WikiLeaks founder Julian Assange will begin his final appeal against extradition from Britain to the United States July 9-10, a judicial spokesperson said Tuesday.
London’s High Court granted Assange permission to appeal the extradition last month.
The Australian-born Assange, 52, has been held in high-security Belmarsh prison since 2019.
If he loses this appeal, Assange — who is accused by the U.S. of exposing sensitive secrets that endangered the lives of American operatives but who has become a figurehead for free speech advocates — could be swiftly extradited to the U.S.
He is wanted by the U.S. government on 18 charges, almost all under the 1917 Espionage Act, for publishing hundreds of thousands of secret U.S. documents from 2010 about the wars in Iraq and Afghanistan. The U.S. called the security breaches the largest of their kind in U.S. military history.
Assange’s lawyer, Edward Fitzgerald, has accepted U.S. assurances that Assange would not face the death penalty, but in written submissions to the High Court, he asked to know if his client could use the First Amendment of the U.S. Constitution at trial, which protects freedom of speech and freedom of the press.

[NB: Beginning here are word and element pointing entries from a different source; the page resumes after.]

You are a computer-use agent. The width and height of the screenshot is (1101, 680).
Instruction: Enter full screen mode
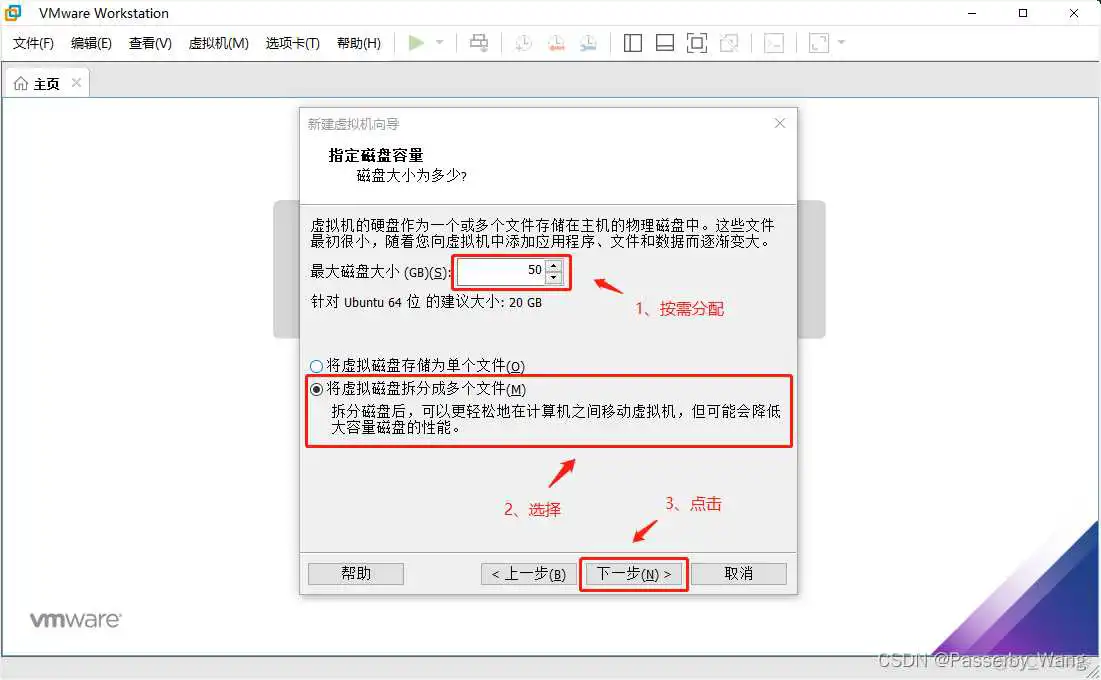point(697,42)

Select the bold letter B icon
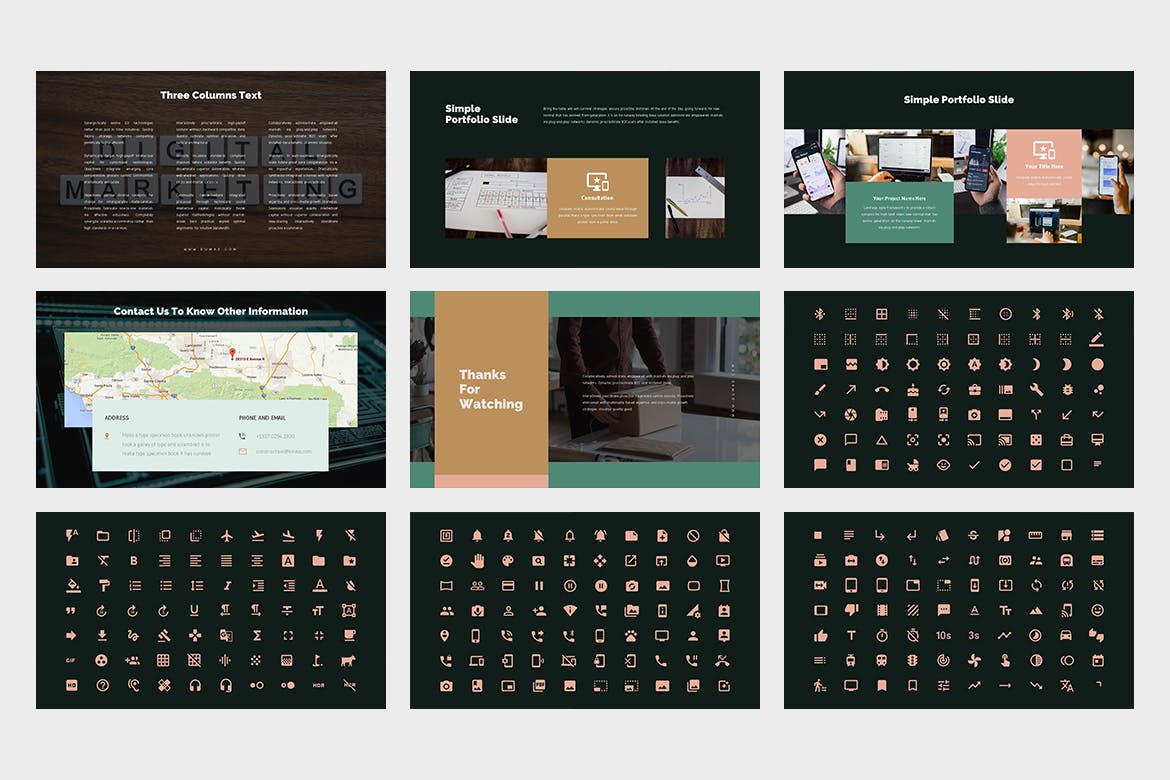coord(134,561)
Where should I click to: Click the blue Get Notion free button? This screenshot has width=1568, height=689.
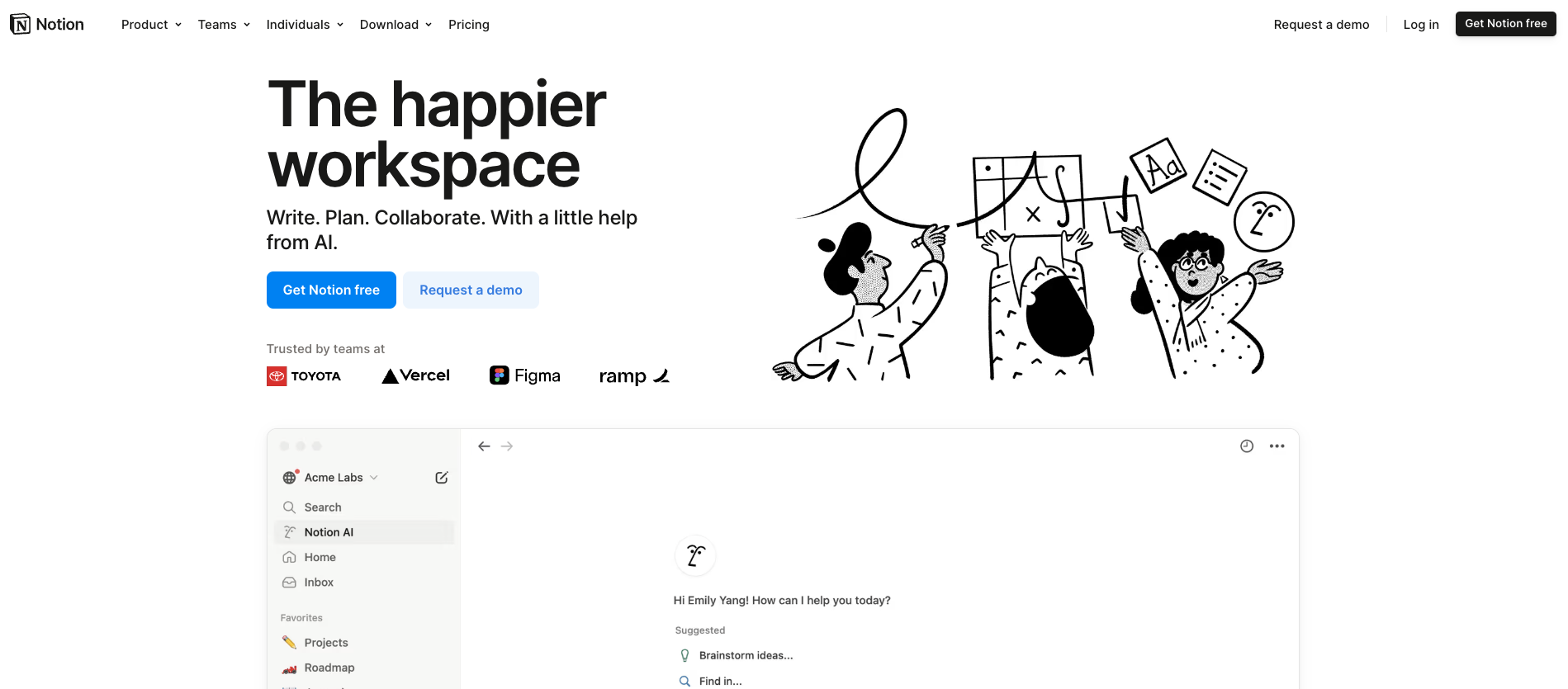pos(331,290)
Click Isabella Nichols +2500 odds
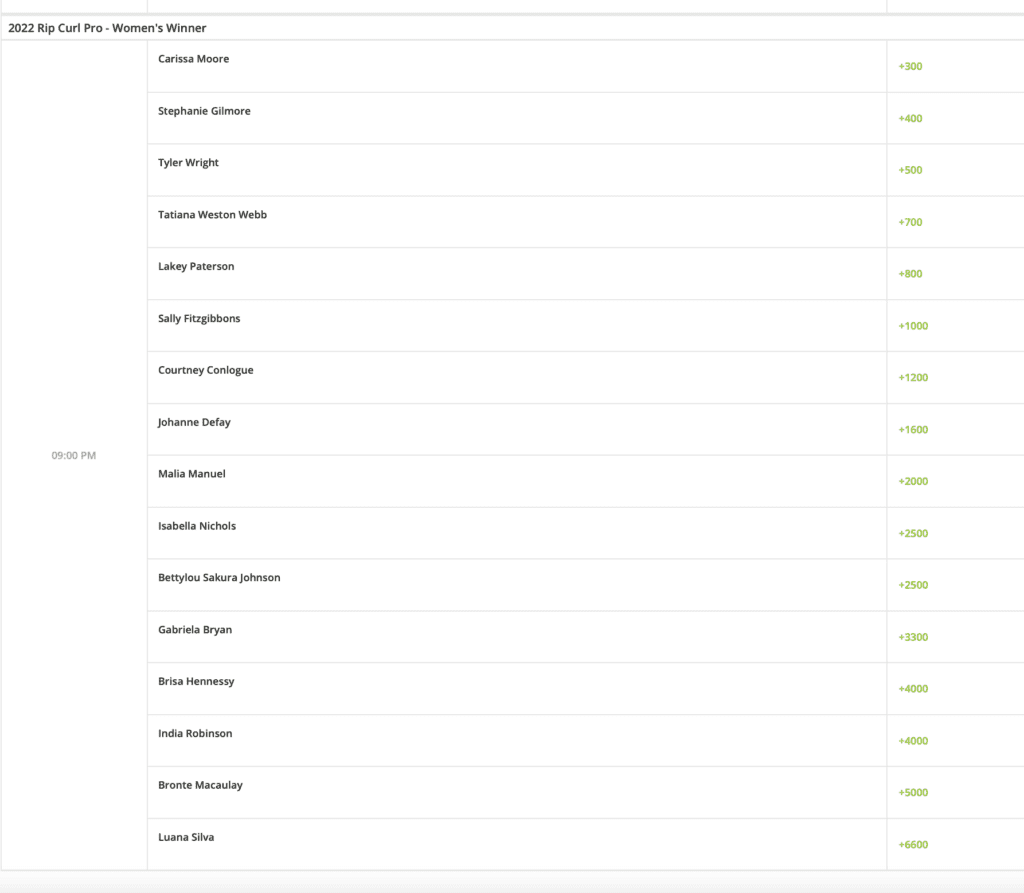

But James Lewis, an attorney representing the U.S., told the court that the amendment does not apply to anyone “in relation to publication of illegally obtained national defense information giving the names of innocent sources to their grave and imminent risk of harm.”
Assange spent nearly seven years living in Ecuador’s embassy in London before his hosts withdrew his asylum status in 2019. London police immediately arrested Assange at the Ecuadorian embassy for breaching bail conditions on unrelated charges, as well as on behalf of U.S. authorities.